Asymptotic Theory and Phase Transitions for Variable Importance in Quantile Regression Forests
Tomoshige Nakamura, Hiroshi Shiraishi
TL;DR
Addresses statistical inference for variable importance in Quantile Regression Forests (QRF), complicated by non-smooth pinball loss and high-dimensional bias. Develops an asymptotic theory for QRF estimators using Knight's identity, and reveals a phase transition in variable-importance inference governed by the subsampling rate β. In the bias-dominated regime (β≥1/2), VI converges to a deterministic bias, with explicit bias term derived and bias-correction proposed to restore asymptotic normality. The work highlights a fundamental inference-prediction trade-off in high-dimensional random-forest settings and provides a pathway toward valid inference via analytic bias correction.
Abstract
Quantile Regression Forests (QRF) are widely used for non-parametric conditional quantile estimation, yet statistical inference for variable importance measures remains challenging due to the non-smoothness of the loss function and the complex bias-variance trade-off.

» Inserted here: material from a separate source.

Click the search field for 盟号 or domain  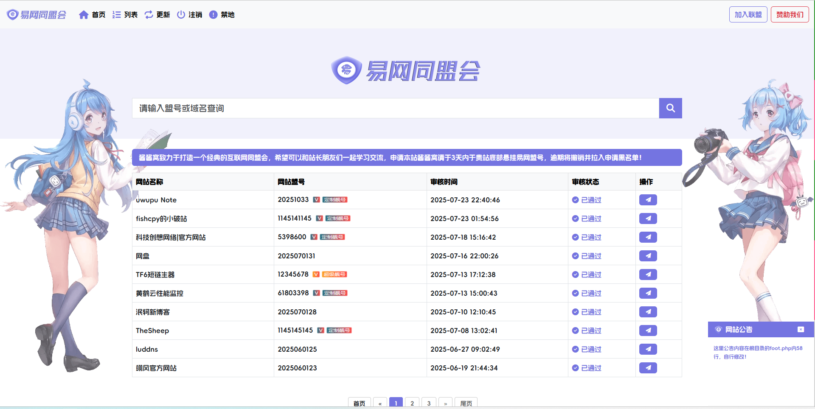pyautogui.click(x=395, y=108)
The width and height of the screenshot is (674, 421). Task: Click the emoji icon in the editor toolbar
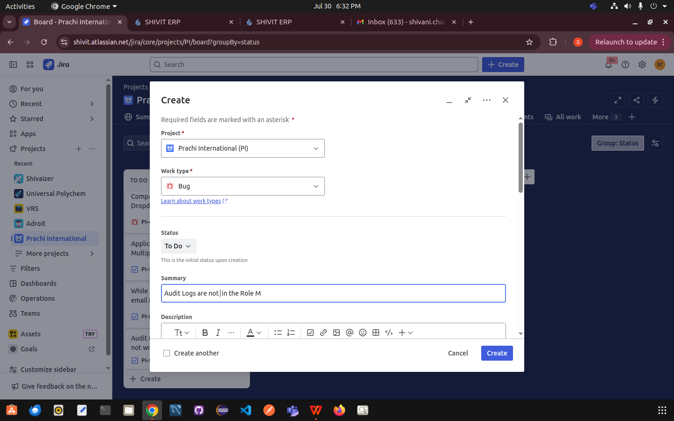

In this paper, we develop a asymptotic theory for variable importance defined as the difference in pinball loss risks. We first establish the asymptotic normality of the QRF estimator by handling the non-differentiable pinball loss via Knight's identity. Second, we uncover a "phase transition" phenomenon governed by the subsampling rate $β$ (where $s \asymp n^β$). We prove that in the bias-dominated regime ($β\ge 1/2$), which corresponds to large subsample sizes typically favored in practice to maximize predictive accuracy, standard inference breaks down as the estimator converges to a deterministic bias constant rather than a zero-mean normal distribution. Finally, we derive the explicit analytic form of this asymptotic bias and discuss the theoretical feasibility of restoring valid inference via analytic bias correction. Our results highlight a fundamental trade-off between predictive performance and inferential validity, providing a theoretical foundation for understanding the intrinsic limitations of random forest inference in high-dimensional settings.